→ What you should do:
Reproduce only the stretch of entries below that begins at the first line and ends at the line holding "Site map (65, 2390)".

Material provided below:

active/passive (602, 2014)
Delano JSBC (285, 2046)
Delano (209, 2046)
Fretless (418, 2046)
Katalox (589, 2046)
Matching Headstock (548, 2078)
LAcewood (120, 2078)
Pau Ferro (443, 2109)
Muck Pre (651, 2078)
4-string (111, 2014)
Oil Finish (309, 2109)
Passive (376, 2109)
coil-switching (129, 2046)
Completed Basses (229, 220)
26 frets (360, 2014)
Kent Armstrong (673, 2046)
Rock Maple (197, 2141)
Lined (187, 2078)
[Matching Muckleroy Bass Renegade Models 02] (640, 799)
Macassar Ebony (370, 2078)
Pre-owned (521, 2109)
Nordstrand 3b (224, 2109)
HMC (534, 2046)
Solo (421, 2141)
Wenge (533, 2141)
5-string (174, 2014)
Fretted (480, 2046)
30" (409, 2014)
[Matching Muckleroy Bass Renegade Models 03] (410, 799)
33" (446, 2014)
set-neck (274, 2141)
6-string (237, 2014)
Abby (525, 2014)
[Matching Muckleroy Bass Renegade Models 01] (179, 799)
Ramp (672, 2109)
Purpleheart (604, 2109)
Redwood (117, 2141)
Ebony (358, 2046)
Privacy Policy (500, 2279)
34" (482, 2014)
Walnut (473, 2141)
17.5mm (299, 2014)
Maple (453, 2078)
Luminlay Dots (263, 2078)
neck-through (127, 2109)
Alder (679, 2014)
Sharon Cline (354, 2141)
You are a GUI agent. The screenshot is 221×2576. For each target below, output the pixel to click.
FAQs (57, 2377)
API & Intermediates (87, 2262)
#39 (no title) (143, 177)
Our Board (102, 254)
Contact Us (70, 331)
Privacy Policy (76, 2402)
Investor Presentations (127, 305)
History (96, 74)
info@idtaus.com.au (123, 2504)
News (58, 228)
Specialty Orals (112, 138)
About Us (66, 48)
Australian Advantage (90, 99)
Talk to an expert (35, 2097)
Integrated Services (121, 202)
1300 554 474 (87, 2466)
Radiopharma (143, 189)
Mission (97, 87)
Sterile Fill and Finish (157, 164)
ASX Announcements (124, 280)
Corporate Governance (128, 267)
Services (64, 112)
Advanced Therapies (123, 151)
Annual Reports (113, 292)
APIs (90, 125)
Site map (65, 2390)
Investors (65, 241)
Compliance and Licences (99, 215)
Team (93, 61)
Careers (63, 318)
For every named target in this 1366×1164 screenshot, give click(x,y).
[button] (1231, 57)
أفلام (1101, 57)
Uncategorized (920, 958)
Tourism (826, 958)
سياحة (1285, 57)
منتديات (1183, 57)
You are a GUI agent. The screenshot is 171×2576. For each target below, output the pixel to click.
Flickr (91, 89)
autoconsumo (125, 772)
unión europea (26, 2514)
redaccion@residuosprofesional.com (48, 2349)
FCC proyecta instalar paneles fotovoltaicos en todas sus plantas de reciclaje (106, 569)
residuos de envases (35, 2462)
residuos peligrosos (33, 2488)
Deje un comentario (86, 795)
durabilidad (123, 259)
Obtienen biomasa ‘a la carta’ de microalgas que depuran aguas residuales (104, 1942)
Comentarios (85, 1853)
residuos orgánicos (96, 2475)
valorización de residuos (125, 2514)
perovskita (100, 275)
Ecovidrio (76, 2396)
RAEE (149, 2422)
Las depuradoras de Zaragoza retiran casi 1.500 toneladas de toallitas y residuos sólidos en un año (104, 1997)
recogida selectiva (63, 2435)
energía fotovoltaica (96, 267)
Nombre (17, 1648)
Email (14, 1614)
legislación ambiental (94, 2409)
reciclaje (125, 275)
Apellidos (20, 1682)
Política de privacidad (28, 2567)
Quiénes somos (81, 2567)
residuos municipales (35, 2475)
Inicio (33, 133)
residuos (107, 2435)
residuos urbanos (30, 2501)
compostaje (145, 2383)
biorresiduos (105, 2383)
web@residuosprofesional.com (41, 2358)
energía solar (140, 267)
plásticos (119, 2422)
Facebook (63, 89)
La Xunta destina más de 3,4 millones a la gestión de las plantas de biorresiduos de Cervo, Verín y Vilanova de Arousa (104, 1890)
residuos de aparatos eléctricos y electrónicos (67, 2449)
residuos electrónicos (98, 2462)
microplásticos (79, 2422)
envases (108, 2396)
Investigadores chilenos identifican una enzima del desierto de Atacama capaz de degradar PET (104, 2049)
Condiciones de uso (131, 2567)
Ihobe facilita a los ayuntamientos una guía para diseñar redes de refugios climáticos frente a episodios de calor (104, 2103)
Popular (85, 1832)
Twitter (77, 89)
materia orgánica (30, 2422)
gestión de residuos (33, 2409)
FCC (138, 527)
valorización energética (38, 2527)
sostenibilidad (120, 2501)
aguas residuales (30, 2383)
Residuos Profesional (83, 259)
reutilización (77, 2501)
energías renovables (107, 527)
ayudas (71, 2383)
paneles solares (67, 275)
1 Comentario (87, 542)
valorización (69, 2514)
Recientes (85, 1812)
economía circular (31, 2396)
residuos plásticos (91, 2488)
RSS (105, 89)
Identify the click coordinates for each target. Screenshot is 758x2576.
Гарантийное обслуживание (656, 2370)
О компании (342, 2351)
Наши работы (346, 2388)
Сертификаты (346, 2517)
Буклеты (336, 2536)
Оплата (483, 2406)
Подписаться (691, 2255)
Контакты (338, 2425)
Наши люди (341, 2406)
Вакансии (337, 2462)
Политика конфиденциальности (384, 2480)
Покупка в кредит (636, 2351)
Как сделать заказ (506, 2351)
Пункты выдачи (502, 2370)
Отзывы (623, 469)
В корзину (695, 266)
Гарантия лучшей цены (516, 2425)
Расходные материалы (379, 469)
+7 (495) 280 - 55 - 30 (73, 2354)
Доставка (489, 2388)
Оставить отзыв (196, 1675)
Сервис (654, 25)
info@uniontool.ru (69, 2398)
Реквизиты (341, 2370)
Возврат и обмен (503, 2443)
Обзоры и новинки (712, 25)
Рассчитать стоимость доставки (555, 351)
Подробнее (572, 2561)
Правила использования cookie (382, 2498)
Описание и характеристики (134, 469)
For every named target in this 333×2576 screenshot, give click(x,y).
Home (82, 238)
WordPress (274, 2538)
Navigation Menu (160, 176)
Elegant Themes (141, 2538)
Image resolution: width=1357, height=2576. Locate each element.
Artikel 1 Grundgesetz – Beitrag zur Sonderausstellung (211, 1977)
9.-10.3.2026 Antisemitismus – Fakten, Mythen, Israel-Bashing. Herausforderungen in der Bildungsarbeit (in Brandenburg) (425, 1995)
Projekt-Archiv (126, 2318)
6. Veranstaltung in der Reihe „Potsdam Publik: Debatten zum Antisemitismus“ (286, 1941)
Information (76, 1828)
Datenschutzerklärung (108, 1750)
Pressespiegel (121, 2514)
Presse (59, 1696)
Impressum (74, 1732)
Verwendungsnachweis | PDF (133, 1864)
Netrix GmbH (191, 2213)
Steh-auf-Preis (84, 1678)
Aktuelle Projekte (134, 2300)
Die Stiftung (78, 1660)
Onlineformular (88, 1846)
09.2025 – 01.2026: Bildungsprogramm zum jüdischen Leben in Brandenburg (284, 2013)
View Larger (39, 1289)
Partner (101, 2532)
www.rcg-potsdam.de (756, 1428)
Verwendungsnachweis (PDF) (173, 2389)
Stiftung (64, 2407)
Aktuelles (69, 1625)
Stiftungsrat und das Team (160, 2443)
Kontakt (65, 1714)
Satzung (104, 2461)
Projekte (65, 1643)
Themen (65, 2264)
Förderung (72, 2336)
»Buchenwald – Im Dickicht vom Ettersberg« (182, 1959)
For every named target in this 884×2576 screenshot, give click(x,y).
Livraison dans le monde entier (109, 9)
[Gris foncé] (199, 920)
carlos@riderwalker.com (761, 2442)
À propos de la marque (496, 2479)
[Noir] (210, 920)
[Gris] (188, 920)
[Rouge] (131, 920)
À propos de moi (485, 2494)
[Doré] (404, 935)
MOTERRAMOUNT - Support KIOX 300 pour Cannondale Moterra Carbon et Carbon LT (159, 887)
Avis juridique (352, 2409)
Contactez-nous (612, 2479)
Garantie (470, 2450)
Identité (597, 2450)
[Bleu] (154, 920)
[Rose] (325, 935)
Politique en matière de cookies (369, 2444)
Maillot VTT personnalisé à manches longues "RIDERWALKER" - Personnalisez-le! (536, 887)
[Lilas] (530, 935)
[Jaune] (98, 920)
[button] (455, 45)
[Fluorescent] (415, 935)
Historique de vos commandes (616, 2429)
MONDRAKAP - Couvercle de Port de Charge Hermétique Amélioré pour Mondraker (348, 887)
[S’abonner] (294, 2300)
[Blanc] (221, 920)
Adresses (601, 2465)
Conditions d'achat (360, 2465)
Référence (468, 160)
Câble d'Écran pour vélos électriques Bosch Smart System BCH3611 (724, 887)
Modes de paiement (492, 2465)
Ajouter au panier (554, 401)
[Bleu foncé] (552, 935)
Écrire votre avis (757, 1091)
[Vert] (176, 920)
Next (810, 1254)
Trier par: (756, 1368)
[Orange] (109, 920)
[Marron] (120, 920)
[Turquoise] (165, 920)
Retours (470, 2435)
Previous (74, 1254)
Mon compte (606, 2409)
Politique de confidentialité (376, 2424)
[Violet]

End of Material provided.

→ Solution to the exercise:
active/passive (602, 2014)
Delano JSBC (285, 2046)
Delano (209, 2046)
Fretless (418, 2046)
Katalox (589, 2046)
Matching Headstock (548, 2078)
LAcewood (120, 2078)
Pau Ferro (443, 2109)
Muck Pre (651, 2078)
4-string (111, 2014)
Oil Finish (309, 2109)
Passive (376, 2109)
coil-switching (129, 2046)
Completed Basses (229, 220)
26 frets (360, 2014)
Kent Armstrong (673, 2046)
Rock Maple (197, 2141)
Lined (187, 2078)
[Matching Muckleroy Bass Renegade Models 02] (640, 799)
Macassar Ebony (370, 2078)
Pre-owned (521, 2109)
Nordstrand 3b (224, 2109)
HMC (534, 2046)
Solo (421, 2141)
Wenge (533, 2141)
5-string (174, 2014)
Fretted (480, 2046)
30" (409, 2014)
[Matching Muckleroy Bass Renegade Models 03] (410, 799)
33" (446, 2014)
set-neck (274, 2141)
6-string (237, 2014)
Abby (525, 2014)
[Matching Muckleroy Bass Renegade Models 01] (179, 799)
Ramp (672, 2109)
Purpleheart (604, 2109)
Redwood (117, 2141)
Ebony (358, 2046)
Privacy Policy (500, 2279)
34" (482, 2014)
Walnut (473, 2141)
17.5mm (299, 2014)
Maple (453, 2078)
Luminlay Dots (263, 2078)
neck-through (127, 2109)
Alder (679, 2014)
Sharon Cline (354, 2141)
You are a GUI agent. The screenshot is 221×2576. For each target below, output the pixel to click.
FAQs (57, 2377)
API & Intermediates (87, 2262)
#39 (no title) (143, 177)
Our Board (102, 254)
Contact Us (70, 331)
Privacy Policy (76, 2402)
Investor Presentations (127, 305)
History (96, 74)
info@idtaus.com.au (123, 2504)
News (58, 228)
Specialty Orals (112, 138)
About Us (66, 48)
Australian Advantage (90, 99)
Talk to an expert (35, 2097)
Integrated Services (121, 202)
1300 554 474 (87, 2466)
Radiopharma (143, 189)
Mission (97, 87)
Sterile Fill and Finish (157, 164)
ASX Announcements (124, 280)
Corporate Governance (128, 267)
Services (64, 112)
Advanced Therapies (123, 151)
Annual Reports (113, 292)
APIs (90, 125)
Site map (65, 2390)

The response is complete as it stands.